Infrastructure Investment Trusts

Sebi notifies final rules for REITs and InvITs

4:39 PM

Sebi notifies final rules for REITs & InvITs 


Market regulator Securities and Exchange Board of India (Sebi) on Friday set the ball rolling for setting up of real estate investment trusts (REITs) and infrastructure investment trusts (InvITs) by notifying the norms for listing of business trust structures, REITs and InvITs.

The Sebi Real Estate Investment Trust Regulations 2014 and Sebi Infrastructure Investment Trust (InvIT) Regulations 2014 have come into force with immediate effect. The regulator had earlier approved these norms in August.

Neeraj Sharma, partner at Walker Chandiok, said, “The REITs guidelines would ensure detailed and quality disclosures. Given the corporate environment under which real estate players operate, it’s a good attempt.”

“The mandatory disclosures (on related party transactions, REIT and under-construction assets) in the initial offer document will help prospective investors to take an informed decision. The disclosures, which are mandated as part of the annual report on an ongoing basis, will reflect the status of corporate governance of REITs apart from other things, and hence, impact their valuation/reputation going forward.”

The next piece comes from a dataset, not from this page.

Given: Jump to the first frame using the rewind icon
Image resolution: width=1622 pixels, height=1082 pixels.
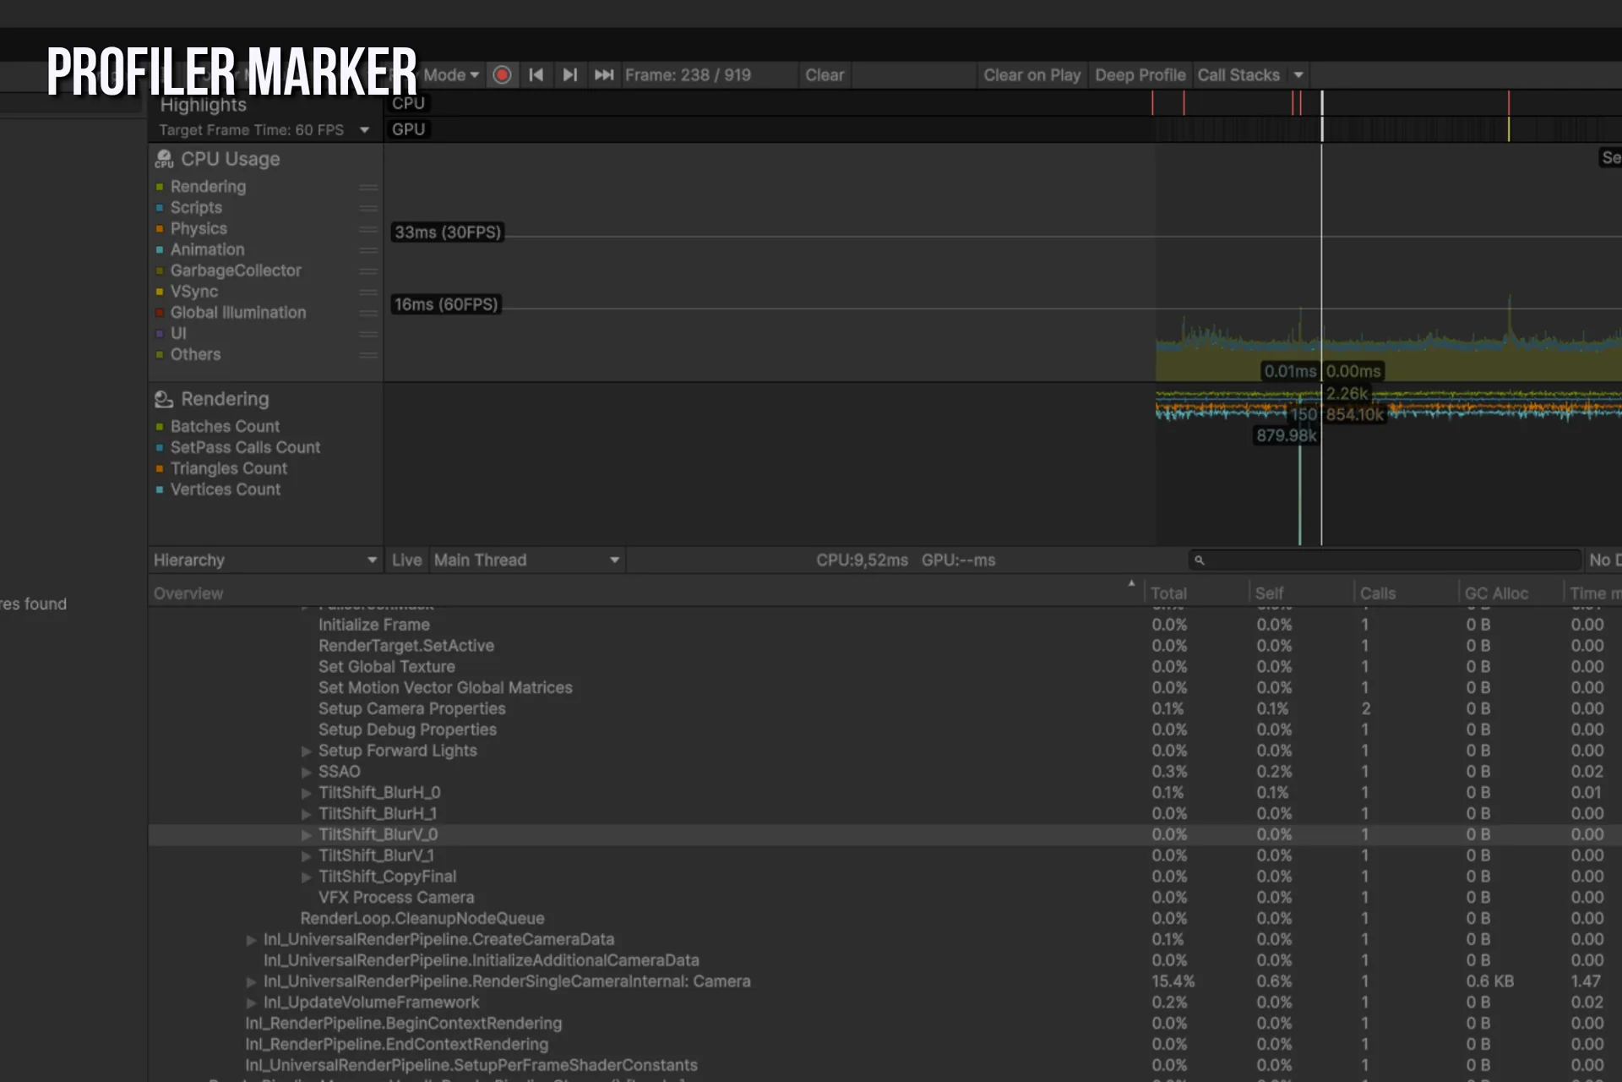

Bhairav Dalal, associate director of Price Waterhouse Coopers India, said, “We expect this to be an extremely positive move for the Indian capital markets. It could free up some liquidity for large real estate and infrastructure players. It would provide investors an opportunity to invest in stabilised Indian assets through an listed Indian platform.”

PwC India said, “Reducing the minimum asset value to Rs 500 crore for REIT IPO will enable more sponsors to enter the REIT market.” PwC also welcomed introduction of the concept of multiple sponsors, thereby, enabling more than one sponsors to back an REIT.

Sebi said REITs can invest in special purpose vehicles, or SPVs, set up as LLPs. As per Sebi REIT Regulations for developer sponsors, a track record of completion of two projects has been prescribed. By withdrawing the single-asset REIT concept, Sebi has reduced concentration risk, PwC said.

In the REIT regulations, investment in completed and rent-generating assets has been reduced from 90 per cent to 80 per cent and additional 10 per cent allowed in other specified assets, and real estate experts said this would provide additional flexibility and diversify the risk profile.

The provision for distribution of 90 per cent of net distributable cash flows would enable REITs to service their own debt before paying out to unit holders, experts said.

With regard to infrastructure investment trust (InvIT), experts said the regulatory restrictions on sponsor transferring more than 50 per cent to InvITs may not be possible due to existing concession agreements. The final guidelines recognise this limitation and have proposed a solution that would include an agreement with the sponsor.

InvITs also provide clarity for the inclusion of under-construction projects (both PPP & non-PPP) under InvITs. Also, InvITs lay down the eligibility criteria with sponsor lock-in applicable for three years after the IPO. InvIT regulations lay down one-year lock-in for investors (other than sponsors) holding units prior to IPO.